Some brands execute sample offers from their own home pages. Most, however, farm out the efforts to sample portals such as freesampleclub.com or startsampling.com, the latter of which recently registered its one millionth member. Fulfillment strategies differ by company, with many handling shipments in-house and others outsourcing to third-party houses.

Sampling sites that manage shipments in-house say they have better control over their operation. At Carol Stream, IL-based StartSampling, orders get downloaded daily and sent to an on-site fulfillment center. There, orders are run through “hygiene” software to verify each mailing address. A bar code is assigned to the order and samples are picked, then packed, then shipped within a few days. “People said we were nuts to handle fulfillment ourselves,” says Larry Burns, the company’s president and ceo. “But we control what is offered on our site today so we know exactly what will be sent out tomorrow.” Burns says the in-house system allows his company to more easily take on smaller orders (of 20,000 samples or fewer) that large third-party shippers wouldn’t touch.

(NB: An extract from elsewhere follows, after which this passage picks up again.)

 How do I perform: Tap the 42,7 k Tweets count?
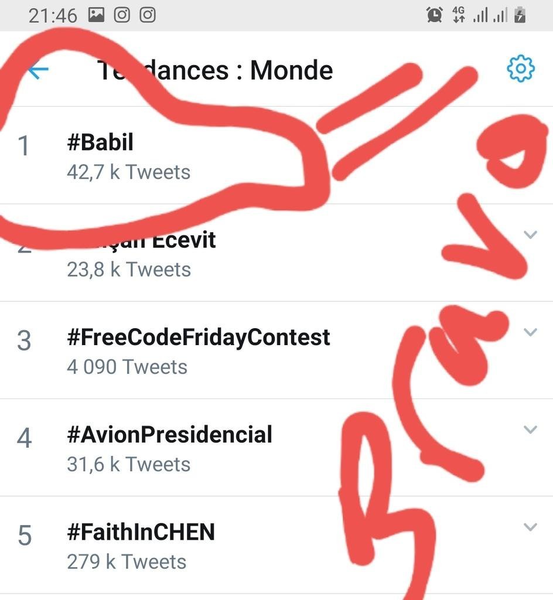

Others say third-party fulfillment house operations are the better option, a decision that allows samplers to better focus on the core business. Philadelphia-based freesamples.com, which boasts 600,000 registered users and inventory from the likes of Kraft and Johnson & Johnson, outsources fulfillment to Memphis-based The Order People, a unit of United Stationers. Orders are transmitted nightly, and People takes care of the rest — up to 200,000 samples can be mailed daily. “It best serves our business needs to have other people handling our back-end,” says freesamples.com vp-sales Steve Olinger.

Regardless of where the samples are housed or from where they get shipped, the survival of online sampling sites depends on two factors: mailing time and inventory control.

Getting the sample to consumers in a timely fashion is critical. Early online samplers promised that orders would be mailed out same-day, then felt the heat from clients when consumers didn’t receive them for weeks. As a result, many sites have relaxed their shipping promises in order to give consumers exactly what they’re expecting. Marketers at freesampleclub.com, owned and operated by Overland Park, KS-based The Sunflower Group, originally went live in 1998 with a four-day delivery goal. “It turned out to be a strain,” admits president Dennis Garberg. “So we backed away from that offer.”

The site, which now takes 1,000 to 7,000 orders daily — with each visitor requesting four to seven samples on average — now promises delivery in two weeks. Orders are outsourced to Kansas City-based Intelligent Marketing Solutions. “Consumers aren’t as concerned about how long it takes to receive a sample as they are about getting the sample in the promised time frame,” says Jason Kusner, owner of free offer portal nojunkfree.com, Mesa, AZ.

Inventory control is another key to Web success. Requests can come in by the thousands, so making sure there are enough samples to go around is an ongoing challenge. StartSampling manages fulfillment orders with a “green-light/red-light” system that freezes certain offers when requests run high enough to threaten shipments or deplete inventory. When offer-specific inventory is half-depleted at freesamples.com, the company lets the client know. At 75 percent depletion, the client can add more. At 90 percent, freesamples.com kills the offer. “We don’t want to offer the consumer something we can’t deliver,” says Olinger.

On Track

For now, online sampling sites seem to have the fulfillment flow under control, although most admittedly run fewer than 10 offers daily. Should the day come — and most portals are betting it will — when the channel goes mainstream, current operations, whether handled in-house or outsourced, will need a serious upgrade. That will most likely come in the form of automated systems similar to the ones used by large CPGs and retailers. Sunflower’s Garberg says his fulfillment operation is scaleable for only about six months, and an upgrade is planned. StartSampling’s semi-automated fulfillment center can handle 30,000 to 50,000 shipments per day. The company is slowly moving to a fully automated center that will handle upwards of 150,000 daily shipments.